Michel Claise – Souvenirs du Rif

Le début

Le gigantesque massif de roches grises envahi des flancs au sommet par le vert éclatant d’une végétation sauvage, née de pluies régulières et de la caresse insistante du soleil, abritait en ses creux de larges plaines, habitées et cultivées. Au volant d’une petite Peugeot de location, le capitaine de police Alain Denoyer se disait, par moments, que ce modelé du paysage et sa respiration lui rappelaient sa jeunesse et les lieux des vacances où ses parents, qui préféraient l’effort de la randonnée en montagne à l’indolence des plages, l’emmenaient pour parcourir les sentiers heureux et insouciants de l’enfance. De la route il pouvait apercevoir les paysans, qui, le dos en équerre, accomplissaient le geste universel de celui qui arrache du sol le produit de la récolte, tandis que leurs femmes entassaient dans des carrioles tirées par un âne le contenu de paniers remplis à ras bord de plantes à feuilles vertes. Le profil des montagnes ressemblait aux cartes postales qu’il envoyait chaque année à ses grands-parents, avec la même phrase : Bisous des Vosges. Ou du Jura. Mais là, il n’était pas en France. Ni même en Europe. Le policier se trouvait au cœur du Rif, une étendue de 20 000 km2 dans le Nord du Maroc, et ce que ces paysans enlevaient à la terre n’était rien d’autre que du cannabis. Du cannabis, qui pousse plus abondamment et plus vite encore que n’importe quelle mauvaise herbe. Du cannabis à perte de vue, chaque centimètre carré de ce territoire lui étant consacré.

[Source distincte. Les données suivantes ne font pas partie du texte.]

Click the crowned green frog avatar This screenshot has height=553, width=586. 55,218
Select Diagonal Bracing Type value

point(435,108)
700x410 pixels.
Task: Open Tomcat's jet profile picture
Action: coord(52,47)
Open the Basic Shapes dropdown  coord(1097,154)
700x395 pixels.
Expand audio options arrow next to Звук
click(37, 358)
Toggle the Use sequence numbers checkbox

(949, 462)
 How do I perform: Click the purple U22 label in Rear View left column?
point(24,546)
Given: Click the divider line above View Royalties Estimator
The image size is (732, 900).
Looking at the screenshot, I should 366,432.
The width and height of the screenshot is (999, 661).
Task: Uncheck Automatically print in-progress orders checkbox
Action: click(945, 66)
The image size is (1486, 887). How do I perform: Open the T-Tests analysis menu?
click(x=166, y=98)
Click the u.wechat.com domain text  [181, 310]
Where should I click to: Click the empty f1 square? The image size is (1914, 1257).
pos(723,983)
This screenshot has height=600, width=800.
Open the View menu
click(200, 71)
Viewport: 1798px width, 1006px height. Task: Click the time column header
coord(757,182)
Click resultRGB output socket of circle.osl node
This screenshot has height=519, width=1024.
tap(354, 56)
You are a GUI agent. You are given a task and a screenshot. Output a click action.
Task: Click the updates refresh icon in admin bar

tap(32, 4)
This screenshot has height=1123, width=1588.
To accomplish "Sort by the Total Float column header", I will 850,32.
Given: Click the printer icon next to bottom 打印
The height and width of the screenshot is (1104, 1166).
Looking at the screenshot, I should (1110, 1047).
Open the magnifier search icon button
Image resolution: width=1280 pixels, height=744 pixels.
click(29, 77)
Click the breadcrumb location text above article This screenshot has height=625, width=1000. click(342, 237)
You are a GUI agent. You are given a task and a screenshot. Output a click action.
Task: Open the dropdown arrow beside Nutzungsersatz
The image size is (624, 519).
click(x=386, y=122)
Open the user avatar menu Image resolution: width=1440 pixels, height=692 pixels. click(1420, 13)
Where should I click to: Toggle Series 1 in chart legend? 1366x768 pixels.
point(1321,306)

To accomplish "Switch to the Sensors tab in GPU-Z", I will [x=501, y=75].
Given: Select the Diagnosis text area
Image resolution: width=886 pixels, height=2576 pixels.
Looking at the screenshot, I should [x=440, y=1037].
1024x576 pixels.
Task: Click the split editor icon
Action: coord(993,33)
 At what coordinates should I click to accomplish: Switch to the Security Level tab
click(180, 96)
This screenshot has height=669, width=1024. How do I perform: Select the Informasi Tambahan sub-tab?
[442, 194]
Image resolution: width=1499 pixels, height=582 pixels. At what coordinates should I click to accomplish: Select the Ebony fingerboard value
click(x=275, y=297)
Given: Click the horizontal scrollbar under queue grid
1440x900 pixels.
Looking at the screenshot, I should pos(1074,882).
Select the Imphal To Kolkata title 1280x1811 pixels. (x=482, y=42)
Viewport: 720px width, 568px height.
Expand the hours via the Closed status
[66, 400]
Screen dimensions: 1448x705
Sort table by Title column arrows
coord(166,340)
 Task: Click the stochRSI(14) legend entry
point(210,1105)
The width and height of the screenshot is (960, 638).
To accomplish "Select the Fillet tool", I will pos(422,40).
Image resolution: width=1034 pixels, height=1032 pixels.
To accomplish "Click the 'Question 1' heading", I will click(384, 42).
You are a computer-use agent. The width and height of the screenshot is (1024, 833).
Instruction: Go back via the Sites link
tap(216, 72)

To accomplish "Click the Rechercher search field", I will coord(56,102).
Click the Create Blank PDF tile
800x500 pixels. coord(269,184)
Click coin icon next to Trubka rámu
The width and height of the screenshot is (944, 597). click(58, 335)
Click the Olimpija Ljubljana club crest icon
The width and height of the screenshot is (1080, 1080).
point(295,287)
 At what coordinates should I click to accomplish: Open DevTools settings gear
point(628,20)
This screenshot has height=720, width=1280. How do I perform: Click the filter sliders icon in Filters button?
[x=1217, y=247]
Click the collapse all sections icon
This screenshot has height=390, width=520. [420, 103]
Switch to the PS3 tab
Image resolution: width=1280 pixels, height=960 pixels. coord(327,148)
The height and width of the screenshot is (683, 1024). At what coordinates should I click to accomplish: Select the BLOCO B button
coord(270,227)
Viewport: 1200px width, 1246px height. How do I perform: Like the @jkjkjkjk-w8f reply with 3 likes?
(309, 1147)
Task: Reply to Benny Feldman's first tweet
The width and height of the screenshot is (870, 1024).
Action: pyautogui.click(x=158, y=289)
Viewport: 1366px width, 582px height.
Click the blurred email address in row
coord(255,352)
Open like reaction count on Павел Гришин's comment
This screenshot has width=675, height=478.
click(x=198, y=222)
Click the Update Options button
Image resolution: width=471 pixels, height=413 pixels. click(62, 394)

La guimbarde n’avait pas la clim, mais ils roulaient fenêtre fermée malgré la température déjà élevée de cette fin de matinée de début avril. Il jeta un coup d’œil dans le rétroviseur pour s’assurer que plus personne ne les suivait. La chemise collée au corps par la transpiration, il vit sur le côté de la route cabossée le début d’un chemin de terre, qu’il emprunta pour se garer en toute sécurité. Les passagers purent souffler. Le capitaine Denoyer, qui, à quarante et un ans dont quinze aux « stups », en avait pourtant connu d’autres, avait eu très chaud. Cela faisait une bonne heure qu’après avoir quitté Nador et pris la direction des montagnes, la vieille Peugeot s’était fait coller le train par des jeunes gens entassés à six dans un 4 x 4, qui les avaient invités à s’arrêter avec force gestes ; d’autres, toujours dans de grosses voitures, avaient pris le relais à un point précis de la route. Les véhicules plus puissants se mettaient à leur hauteur et, imperceptiblement, tentaient de les coincer sur le bas-côté, malgré de grands signes amicaux et des sourires accompagnés du geste de celui qui propose quelque chose à fumer. Par réflexe, le capitaine Denoyer avait relevé sa fenêtre pour éviter tout contact vocal. Il s’était contenté de les saluer de la main, leur rendant leur sourire, le pied prêt à enfoncer l’accélérateur et à leur foncer dessus si nécessaire, pour appliquer la technique « rotor » apprise à l’entraînement, en espérant que le moteur poussif ne l’abandonne pas au moment critique. Ce n’étaient que des vendeurs de haschich, qui se répartissent le territoire par tranches de kilomètres très précises pour chasser les clients potentiels et qui avaient fini par renoncer à arrêter ce gibier peu intéressé par un contact dont la nature ne laissait aucun doute. La plupart des Européens s’aventuraient dans la région en quête d’un achat ponctuel de haschich pour une consommation immédiate ou en vue d’une commande plus importante destinée à l’exportation. Ces jeunes gens qui communiquaient visiblement entre eux par radio, comme les grandes antennes plantées sur les ailes des capots le laissaient supposer, leur proposaient alors de satisfaire la demande. C’était donc un commerce à la concurrence bien organisée.